Return-schema shape itself
- ✅ Flat list of items (current).
- ⬜ Per-item dossier:
{claim, anchor, valid_time, standing, contradicts:[…], supportedBy:[…], corroboration:N, neighbours:[…]}— a fact with its context, the opposite of source-stuffing (distilled structure, not verbatim text). - ⬜ Entity-profile return: one consolidated dossier for the question's entity (all facets about it), rather than N independent rows.
- ⬜ Resource URIs as tool affordances (agentic only — why): minimal bundle + handles the agent dereferences on demand.

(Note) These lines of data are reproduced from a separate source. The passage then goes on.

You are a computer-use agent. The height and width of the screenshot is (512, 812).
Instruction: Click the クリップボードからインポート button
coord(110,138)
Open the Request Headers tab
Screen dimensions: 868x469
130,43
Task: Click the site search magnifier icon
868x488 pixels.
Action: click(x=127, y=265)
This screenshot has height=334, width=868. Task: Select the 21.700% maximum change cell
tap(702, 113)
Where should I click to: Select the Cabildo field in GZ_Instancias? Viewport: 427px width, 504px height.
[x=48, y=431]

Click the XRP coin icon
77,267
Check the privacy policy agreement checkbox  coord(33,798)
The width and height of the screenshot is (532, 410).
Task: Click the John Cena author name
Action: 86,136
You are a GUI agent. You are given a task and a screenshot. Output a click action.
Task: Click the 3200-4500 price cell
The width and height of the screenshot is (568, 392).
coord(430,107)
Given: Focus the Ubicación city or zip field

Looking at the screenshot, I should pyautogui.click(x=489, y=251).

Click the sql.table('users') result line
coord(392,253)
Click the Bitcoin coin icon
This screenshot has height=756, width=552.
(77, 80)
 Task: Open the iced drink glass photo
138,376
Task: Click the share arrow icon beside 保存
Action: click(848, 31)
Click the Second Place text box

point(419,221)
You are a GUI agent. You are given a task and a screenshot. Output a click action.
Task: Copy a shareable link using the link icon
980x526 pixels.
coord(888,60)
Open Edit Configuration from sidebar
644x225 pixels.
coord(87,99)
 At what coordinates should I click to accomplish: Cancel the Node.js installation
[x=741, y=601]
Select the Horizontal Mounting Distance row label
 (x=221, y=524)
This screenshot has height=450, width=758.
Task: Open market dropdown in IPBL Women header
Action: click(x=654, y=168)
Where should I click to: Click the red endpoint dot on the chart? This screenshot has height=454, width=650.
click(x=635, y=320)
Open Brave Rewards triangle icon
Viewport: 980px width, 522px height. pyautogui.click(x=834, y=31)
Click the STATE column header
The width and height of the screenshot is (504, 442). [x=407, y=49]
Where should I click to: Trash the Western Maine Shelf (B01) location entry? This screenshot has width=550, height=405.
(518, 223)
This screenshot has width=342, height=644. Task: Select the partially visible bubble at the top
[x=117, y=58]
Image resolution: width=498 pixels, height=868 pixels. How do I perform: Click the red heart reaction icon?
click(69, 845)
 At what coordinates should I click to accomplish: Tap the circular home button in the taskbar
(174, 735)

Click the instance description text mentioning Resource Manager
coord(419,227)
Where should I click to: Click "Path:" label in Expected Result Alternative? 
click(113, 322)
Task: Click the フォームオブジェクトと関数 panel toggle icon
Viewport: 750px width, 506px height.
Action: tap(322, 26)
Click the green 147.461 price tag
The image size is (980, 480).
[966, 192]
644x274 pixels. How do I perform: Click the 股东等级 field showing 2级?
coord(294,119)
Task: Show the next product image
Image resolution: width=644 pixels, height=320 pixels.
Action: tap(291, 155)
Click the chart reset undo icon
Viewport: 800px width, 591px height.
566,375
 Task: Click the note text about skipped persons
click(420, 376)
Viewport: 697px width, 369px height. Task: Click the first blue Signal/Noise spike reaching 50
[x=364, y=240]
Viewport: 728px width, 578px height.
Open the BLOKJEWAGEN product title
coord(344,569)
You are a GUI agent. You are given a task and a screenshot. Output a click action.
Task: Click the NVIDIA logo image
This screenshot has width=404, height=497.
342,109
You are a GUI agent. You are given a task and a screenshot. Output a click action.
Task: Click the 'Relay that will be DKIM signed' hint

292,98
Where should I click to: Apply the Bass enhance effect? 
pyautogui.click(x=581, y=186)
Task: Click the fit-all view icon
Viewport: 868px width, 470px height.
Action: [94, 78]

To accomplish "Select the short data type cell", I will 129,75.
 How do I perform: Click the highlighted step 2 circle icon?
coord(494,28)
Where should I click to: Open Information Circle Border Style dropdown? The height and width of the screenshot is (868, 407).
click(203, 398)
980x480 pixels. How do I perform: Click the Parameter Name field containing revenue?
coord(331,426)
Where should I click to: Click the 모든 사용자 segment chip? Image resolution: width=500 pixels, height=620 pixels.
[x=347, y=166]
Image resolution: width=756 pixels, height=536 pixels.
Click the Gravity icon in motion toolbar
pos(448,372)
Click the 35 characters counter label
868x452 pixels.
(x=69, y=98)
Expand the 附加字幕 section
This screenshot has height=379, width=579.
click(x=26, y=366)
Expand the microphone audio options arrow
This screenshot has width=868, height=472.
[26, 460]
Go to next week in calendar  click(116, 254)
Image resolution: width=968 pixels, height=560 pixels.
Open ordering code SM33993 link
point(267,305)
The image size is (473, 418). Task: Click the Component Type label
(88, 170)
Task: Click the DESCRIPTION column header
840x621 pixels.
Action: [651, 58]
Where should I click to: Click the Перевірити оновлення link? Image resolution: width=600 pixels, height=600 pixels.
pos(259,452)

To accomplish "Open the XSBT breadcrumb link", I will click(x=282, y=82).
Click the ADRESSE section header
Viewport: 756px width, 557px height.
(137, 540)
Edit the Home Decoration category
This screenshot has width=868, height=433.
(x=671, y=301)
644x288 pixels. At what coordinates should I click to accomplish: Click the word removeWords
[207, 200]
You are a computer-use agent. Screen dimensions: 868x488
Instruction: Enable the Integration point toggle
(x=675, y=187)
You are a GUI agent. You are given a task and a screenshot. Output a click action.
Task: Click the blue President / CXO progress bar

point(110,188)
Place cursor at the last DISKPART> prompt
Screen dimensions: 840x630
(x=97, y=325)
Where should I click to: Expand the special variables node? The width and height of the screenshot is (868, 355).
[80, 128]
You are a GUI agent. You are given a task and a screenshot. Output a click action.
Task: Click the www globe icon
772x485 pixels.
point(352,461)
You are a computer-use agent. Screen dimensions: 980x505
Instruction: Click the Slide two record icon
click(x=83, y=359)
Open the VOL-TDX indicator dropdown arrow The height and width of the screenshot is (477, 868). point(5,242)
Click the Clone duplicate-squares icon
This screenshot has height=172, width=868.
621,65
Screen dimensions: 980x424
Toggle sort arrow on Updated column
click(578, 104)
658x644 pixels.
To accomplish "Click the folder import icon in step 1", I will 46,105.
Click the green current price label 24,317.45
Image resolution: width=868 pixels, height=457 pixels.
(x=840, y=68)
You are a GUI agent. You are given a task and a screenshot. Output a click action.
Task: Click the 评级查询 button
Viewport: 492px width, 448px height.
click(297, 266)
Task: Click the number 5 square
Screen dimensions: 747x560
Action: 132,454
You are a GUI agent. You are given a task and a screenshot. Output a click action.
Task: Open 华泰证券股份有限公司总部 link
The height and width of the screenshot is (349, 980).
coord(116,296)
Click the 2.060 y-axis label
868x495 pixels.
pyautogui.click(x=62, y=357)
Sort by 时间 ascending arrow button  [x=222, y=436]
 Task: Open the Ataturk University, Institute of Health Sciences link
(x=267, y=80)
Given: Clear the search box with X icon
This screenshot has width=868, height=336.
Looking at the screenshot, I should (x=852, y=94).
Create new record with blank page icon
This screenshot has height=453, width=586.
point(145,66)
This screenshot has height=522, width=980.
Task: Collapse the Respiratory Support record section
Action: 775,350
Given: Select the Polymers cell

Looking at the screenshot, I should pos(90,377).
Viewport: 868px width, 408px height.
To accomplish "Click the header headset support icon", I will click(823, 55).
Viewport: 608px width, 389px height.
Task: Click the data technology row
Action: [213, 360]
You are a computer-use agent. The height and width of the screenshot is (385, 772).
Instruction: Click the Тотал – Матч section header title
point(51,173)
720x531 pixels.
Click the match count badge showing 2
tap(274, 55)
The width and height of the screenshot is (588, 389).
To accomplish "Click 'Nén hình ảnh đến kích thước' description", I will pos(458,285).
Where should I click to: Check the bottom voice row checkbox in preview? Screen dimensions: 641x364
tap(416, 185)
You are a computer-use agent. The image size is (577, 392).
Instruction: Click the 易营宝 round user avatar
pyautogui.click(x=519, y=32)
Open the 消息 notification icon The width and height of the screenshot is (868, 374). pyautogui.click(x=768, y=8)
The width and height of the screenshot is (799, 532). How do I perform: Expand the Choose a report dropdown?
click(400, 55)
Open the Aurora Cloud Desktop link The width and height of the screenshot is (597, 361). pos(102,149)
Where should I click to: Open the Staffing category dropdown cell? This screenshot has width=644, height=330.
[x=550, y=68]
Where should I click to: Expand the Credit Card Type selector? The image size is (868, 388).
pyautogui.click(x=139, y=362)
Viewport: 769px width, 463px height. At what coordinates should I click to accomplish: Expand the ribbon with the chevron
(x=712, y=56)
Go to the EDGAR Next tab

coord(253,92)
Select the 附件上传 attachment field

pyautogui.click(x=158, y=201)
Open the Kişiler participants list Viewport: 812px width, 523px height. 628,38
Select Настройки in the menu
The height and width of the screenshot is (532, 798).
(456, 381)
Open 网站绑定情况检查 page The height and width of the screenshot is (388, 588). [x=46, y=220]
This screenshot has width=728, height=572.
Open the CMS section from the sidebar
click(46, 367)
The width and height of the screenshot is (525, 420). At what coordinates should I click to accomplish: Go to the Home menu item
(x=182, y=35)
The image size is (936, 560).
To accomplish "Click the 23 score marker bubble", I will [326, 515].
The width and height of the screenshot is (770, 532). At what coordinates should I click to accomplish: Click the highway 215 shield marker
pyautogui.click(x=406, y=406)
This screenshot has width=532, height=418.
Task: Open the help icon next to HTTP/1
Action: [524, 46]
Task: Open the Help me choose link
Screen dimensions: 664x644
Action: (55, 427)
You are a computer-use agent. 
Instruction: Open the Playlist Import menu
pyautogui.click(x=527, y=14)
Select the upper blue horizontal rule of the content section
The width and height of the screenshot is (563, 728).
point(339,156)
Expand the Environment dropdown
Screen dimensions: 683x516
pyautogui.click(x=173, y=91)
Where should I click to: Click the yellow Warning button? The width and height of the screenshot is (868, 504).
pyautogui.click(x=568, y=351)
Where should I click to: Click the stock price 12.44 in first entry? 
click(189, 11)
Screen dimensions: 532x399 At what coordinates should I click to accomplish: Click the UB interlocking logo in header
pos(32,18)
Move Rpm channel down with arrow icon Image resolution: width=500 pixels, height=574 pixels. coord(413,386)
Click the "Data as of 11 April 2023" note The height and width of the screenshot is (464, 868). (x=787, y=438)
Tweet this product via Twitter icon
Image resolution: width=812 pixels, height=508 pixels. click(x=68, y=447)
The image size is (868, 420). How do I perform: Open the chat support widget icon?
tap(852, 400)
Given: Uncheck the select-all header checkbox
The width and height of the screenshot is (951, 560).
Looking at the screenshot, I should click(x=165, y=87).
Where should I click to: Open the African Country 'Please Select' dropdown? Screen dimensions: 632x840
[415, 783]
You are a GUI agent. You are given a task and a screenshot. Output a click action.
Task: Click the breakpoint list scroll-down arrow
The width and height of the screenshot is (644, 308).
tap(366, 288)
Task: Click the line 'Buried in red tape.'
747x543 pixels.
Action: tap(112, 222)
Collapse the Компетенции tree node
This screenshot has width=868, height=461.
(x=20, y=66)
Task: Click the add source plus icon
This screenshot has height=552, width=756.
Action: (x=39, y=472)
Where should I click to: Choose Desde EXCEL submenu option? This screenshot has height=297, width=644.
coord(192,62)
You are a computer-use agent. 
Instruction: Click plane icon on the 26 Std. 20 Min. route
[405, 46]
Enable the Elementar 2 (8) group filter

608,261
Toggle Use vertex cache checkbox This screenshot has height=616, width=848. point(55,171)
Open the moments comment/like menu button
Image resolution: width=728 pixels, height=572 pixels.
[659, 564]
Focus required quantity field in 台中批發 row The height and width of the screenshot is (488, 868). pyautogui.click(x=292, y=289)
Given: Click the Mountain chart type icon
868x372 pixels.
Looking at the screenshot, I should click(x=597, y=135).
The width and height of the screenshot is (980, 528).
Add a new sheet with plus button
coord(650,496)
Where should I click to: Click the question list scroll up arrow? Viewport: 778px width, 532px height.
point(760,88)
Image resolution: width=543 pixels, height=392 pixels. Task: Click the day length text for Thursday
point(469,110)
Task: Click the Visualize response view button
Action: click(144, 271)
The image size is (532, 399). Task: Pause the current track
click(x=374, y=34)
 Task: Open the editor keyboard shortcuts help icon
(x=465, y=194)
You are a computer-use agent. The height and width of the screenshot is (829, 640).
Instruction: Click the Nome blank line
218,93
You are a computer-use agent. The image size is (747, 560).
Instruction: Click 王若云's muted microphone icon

Reading of the checklist so far: representation (prose vs triples) and the valid_time facet gave the real wins; every retrieval-composition trick (adjacency, entity-aggregation, multi-scope, two-hop graph) was neutral-to-negative on the free reader — extra context is noise it can't exploit. The robust lesson: on a weak reader, changing what you retrieve plateaus at simple passage recall (0.650); the gains come from changing the index/representation (so the same passage is found better, or the fact is shown better) and from moving reasoning into the substrate. That motivates a set of new donto concepts — each dissolves a measured tradeoff instead of adding retrieval noise:
Candidate new donto concepts (invented from the failure pattern)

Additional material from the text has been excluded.